March 28, 1951 - December 4, 2007

“Chip” Reese grew up in Centerville, Ohio. During his elementary school years, Reese came down with rheumatic fever and had to stay home for an entire year.

During that year, Reese’s mother taught him to play numerous board games and card games, including poker. At six, he could regularly beat fifth-graders at poker.

After playing football and joining the debate team in high school, Reese earned a bachelor’s degree in economics from Dartmouth. He had even turned down an offer to attend Harvard University.

In college, Reese became a member of the Beta Theta Pi Fraternity, annually ranked as one of the top ten fraternities in the U.S. for number of chapters, members, and philanthropy. After graduating from Dartmouth, his brothers in Beta Theta Pi named the card room at their fraternity house the David E. Reese Memorial Card Room in his honor.

In 1974, Reese was due to travel to Stanford University in Palo Alto, California, to interview for law school, and go see an ex-girlfriend who was living in Los Angeles. Reese took a vacation from his job as a manufacturer’s representative and started driving west.

He never made it any further than Las Vegas. In only a few days, Reese turned his $400 bankroll into over $100,000 playing games of Seven Card Stud and High-Low Split with the likes of Doyle Brunson, Johnny Moss, Puggy Pearson and Nick Vachiano.

After being in Vegas for four days, Reese called his job and quit, turned down Stanford, and hired someone to fly from Las Vegas back to his home, clean out his desk and house and drive his car back to him. Reese didn’t even tell his parents what he had done until a year later.

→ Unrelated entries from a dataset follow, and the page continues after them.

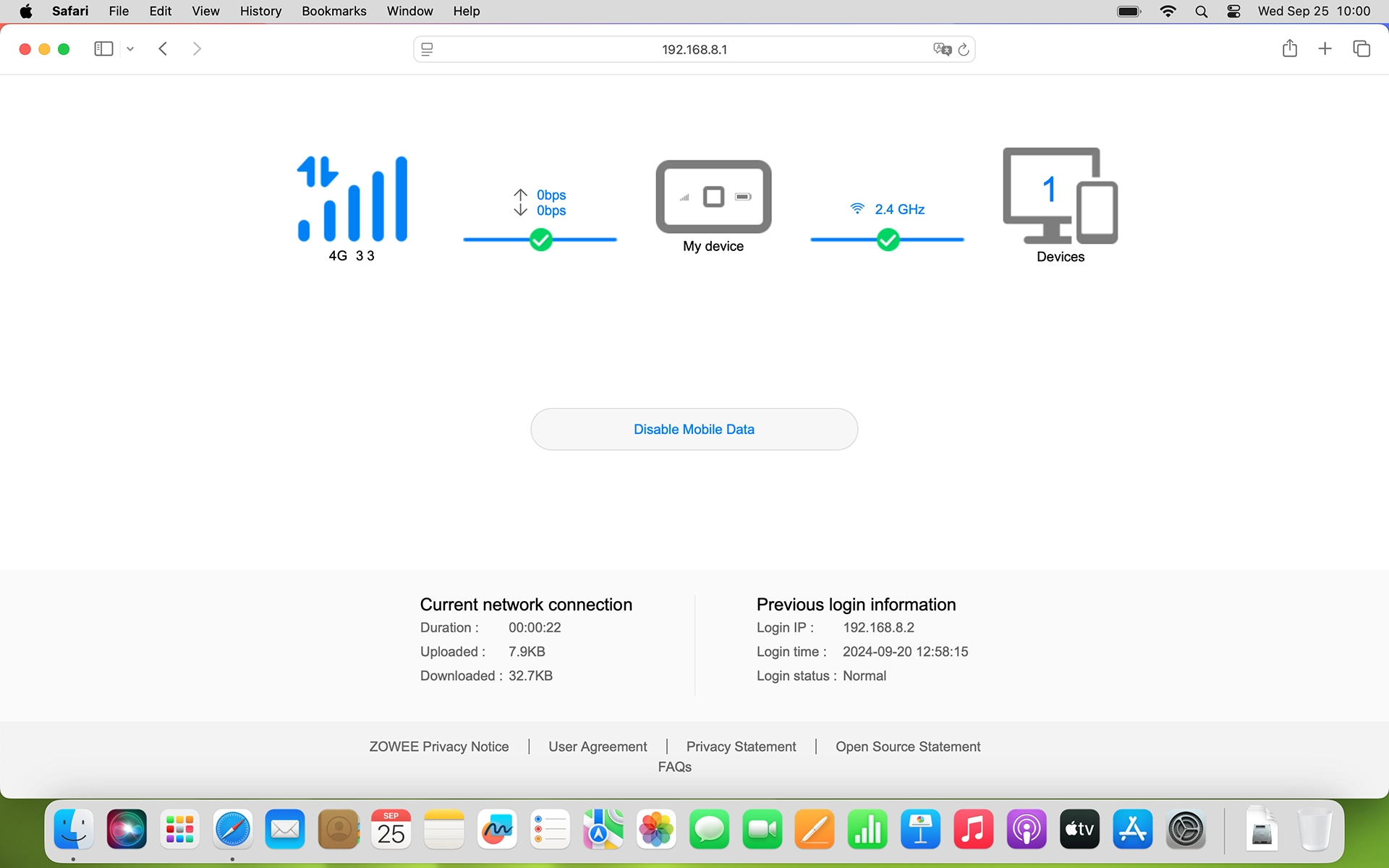The image size is (1389, 868).
Task: Open the Bookmarks menu
Action: tap(334, 11)
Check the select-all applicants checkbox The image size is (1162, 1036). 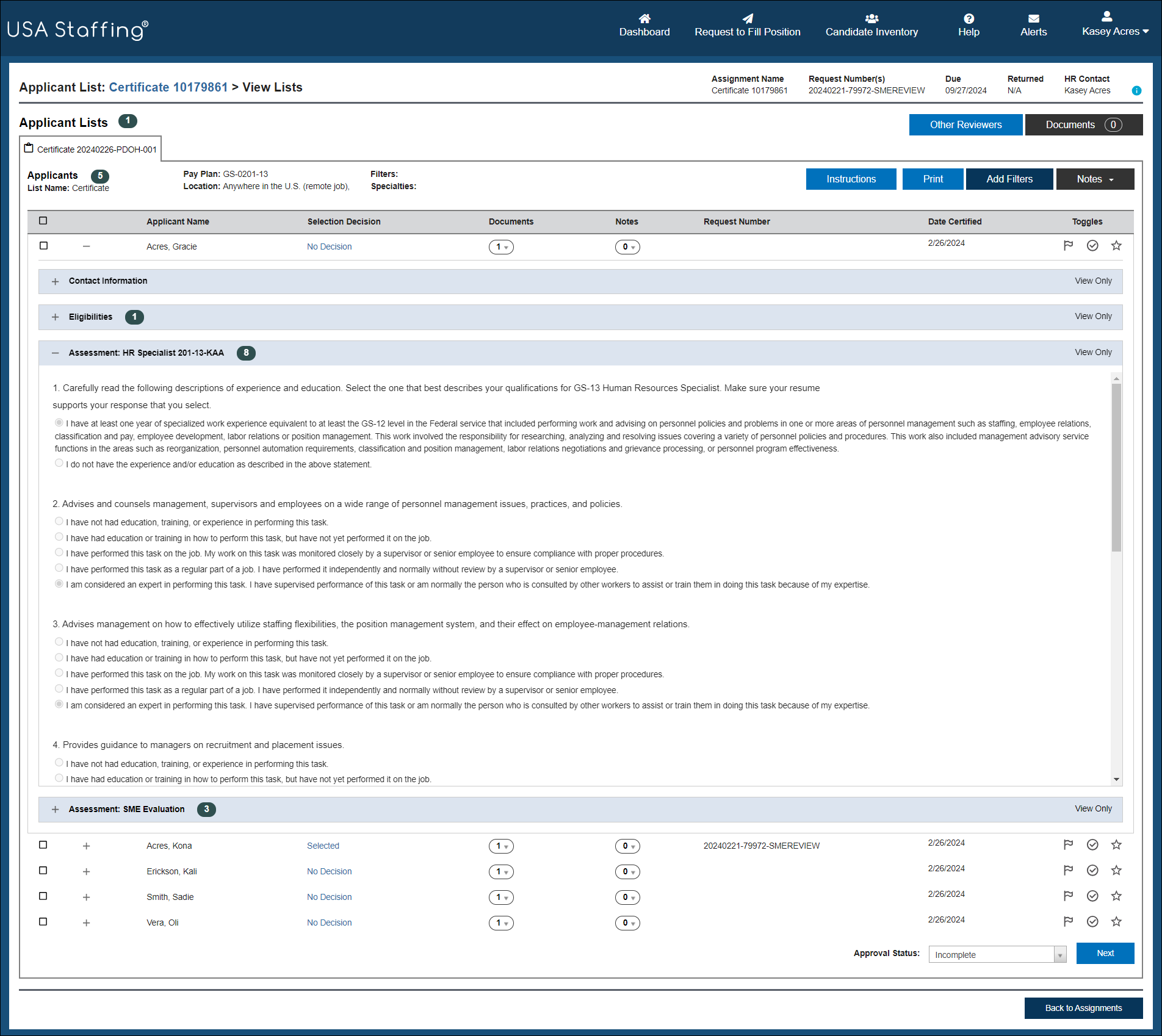[43, 221]
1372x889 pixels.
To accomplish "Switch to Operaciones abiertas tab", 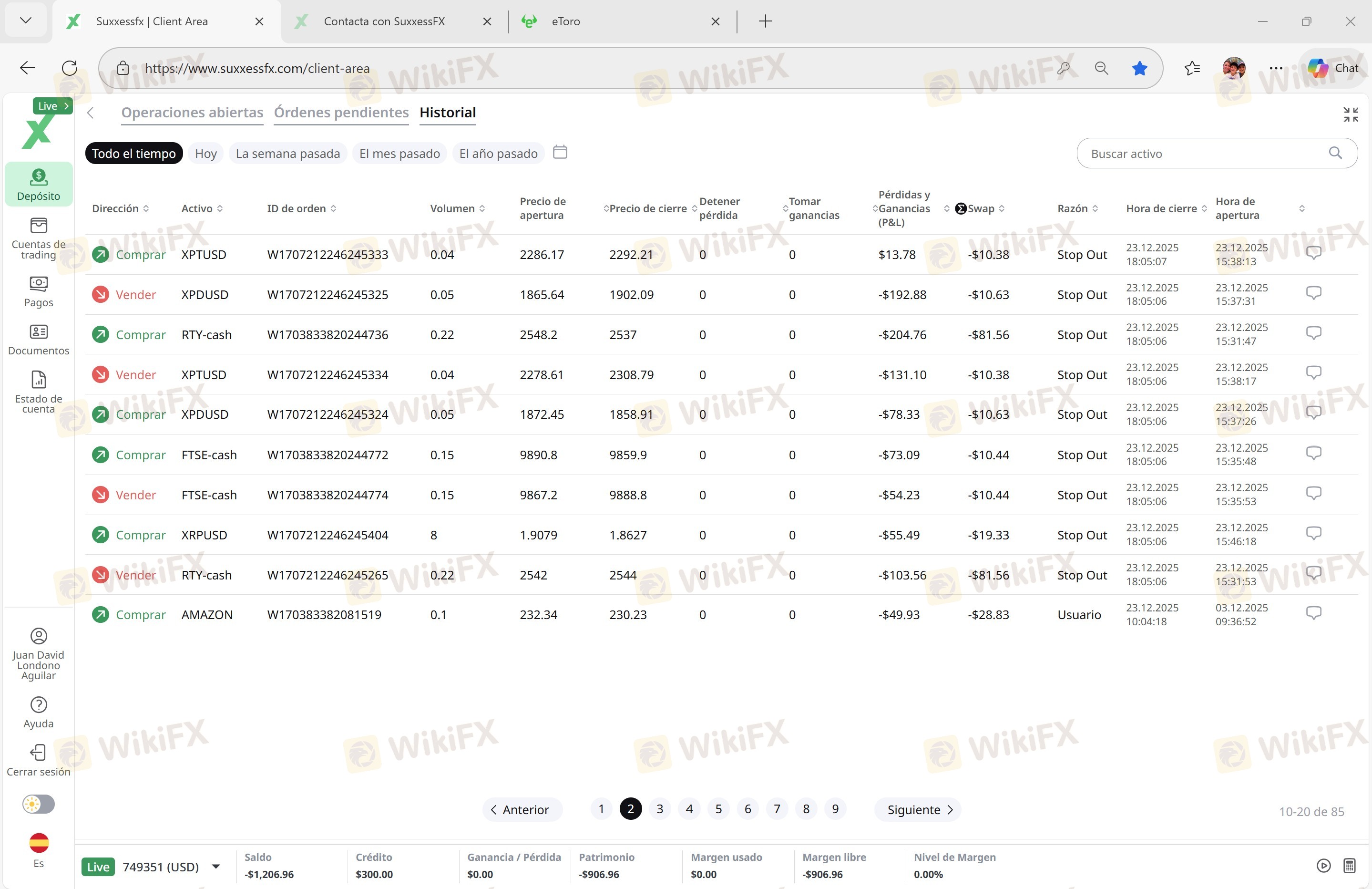I will click(192, 113).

After four years of playing side by side with the poker pros of the day, Reese was asked by Doyle Brunson to write the chapter on Seven Card Stud for Super/System. Reese could not refuse. Although Reese excelled at stud and high-low games, he firmly believed that to be a good poker player you had to be a diverse player.

He was known to believe that no-limit poker tournaments were fun, but cash games were where the money was really made.

“Chip” Reese never left Las Vegas. He died in his home at age 56 of pneumonia. He was found by his 18-year-old son, Casey, the morning after he had died in his sleep. Players Barry Greenstein and Doyle Brunson have speculated that Reese’s real cause of death was linked to an earlier gastric bypass surgery that had caused a blood clot.

In any case, the poker world lost a legend and likely one of the best cash game players in the world, who also happened to have won three World Series of Poker bracelets. He won the WSOP $1,000 Seven Card Stud Split in 1978, $5,000 Limit Seven Card Stud in 1982, and the $50,000 H.O.R.S.E World Championship in 2006.